- **What is required**
Look through the data and write out every line with the word "Sort" in it.

- **Listed records**
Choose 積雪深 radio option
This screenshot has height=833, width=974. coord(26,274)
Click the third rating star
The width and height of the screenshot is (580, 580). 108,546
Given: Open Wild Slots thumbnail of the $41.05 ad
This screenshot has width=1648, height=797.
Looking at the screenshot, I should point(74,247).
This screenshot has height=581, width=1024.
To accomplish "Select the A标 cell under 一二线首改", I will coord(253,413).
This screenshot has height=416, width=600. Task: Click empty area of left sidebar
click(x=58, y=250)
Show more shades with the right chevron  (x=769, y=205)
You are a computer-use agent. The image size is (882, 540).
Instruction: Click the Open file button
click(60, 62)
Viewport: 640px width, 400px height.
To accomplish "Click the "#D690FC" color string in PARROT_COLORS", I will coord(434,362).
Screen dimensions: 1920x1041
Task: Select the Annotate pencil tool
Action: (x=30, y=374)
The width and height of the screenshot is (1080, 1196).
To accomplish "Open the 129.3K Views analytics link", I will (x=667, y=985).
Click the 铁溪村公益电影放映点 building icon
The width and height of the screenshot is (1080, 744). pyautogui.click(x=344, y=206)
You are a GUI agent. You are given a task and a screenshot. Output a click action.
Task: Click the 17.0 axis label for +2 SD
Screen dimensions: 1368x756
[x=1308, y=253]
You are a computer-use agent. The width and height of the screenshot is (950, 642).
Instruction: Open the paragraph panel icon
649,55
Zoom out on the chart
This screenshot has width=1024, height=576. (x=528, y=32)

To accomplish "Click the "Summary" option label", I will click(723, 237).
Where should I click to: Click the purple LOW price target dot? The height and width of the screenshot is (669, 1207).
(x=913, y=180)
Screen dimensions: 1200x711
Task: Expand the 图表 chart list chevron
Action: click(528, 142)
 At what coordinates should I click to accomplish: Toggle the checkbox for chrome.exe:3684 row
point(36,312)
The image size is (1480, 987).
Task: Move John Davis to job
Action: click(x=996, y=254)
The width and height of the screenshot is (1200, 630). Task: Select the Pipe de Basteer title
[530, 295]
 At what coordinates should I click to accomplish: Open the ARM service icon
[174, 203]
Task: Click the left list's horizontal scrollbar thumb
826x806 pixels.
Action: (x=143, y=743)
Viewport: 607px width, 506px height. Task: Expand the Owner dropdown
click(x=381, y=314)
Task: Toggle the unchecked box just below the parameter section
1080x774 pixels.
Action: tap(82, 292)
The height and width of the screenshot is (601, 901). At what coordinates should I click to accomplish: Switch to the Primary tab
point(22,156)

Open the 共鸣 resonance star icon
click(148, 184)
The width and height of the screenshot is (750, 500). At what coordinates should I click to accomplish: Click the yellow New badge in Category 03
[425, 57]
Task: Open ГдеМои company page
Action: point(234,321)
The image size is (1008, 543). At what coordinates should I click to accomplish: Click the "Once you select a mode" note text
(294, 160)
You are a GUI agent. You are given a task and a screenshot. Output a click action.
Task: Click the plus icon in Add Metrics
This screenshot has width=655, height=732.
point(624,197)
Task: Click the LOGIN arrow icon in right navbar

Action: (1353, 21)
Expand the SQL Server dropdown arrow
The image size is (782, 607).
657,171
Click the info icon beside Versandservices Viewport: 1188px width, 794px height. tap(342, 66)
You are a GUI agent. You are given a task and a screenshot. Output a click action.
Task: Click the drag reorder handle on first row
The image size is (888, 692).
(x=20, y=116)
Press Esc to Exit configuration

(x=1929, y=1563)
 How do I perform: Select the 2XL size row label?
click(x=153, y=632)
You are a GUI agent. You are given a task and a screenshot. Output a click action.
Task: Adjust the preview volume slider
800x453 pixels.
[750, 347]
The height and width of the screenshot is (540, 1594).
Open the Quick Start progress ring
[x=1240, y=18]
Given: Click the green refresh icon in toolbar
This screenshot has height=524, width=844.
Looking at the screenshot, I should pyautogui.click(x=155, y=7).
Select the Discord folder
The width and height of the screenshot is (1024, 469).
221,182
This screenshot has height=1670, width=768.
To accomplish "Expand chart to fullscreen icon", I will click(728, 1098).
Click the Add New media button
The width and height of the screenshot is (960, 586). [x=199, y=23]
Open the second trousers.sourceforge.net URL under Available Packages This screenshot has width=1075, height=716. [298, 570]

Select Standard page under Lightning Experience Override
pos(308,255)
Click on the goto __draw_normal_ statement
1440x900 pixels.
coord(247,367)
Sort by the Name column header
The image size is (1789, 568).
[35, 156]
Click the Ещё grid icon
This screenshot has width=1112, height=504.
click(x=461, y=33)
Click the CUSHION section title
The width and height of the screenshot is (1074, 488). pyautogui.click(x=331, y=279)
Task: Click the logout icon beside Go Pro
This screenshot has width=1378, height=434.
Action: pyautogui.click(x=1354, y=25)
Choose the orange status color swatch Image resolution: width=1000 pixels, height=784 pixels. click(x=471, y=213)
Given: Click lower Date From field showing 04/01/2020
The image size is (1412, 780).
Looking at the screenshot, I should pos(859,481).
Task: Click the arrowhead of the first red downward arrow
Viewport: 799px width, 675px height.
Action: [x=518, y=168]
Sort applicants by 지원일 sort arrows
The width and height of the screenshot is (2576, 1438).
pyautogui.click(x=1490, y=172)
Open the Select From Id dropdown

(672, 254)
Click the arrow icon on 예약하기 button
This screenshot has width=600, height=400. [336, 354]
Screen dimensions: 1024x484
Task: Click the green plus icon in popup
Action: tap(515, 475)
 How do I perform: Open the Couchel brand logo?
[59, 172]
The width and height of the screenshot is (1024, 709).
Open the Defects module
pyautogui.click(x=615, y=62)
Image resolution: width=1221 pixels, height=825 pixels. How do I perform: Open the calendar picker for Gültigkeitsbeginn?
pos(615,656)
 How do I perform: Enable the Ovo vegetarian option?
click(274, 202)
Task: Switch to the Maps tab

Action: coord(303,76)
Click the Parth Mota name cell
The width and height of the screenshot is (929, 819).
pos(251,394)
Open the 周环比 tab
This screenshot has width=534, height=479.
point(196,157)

- **Response to the task**
Sort by the Name column header
Sort applicants by 지원일 sort arrows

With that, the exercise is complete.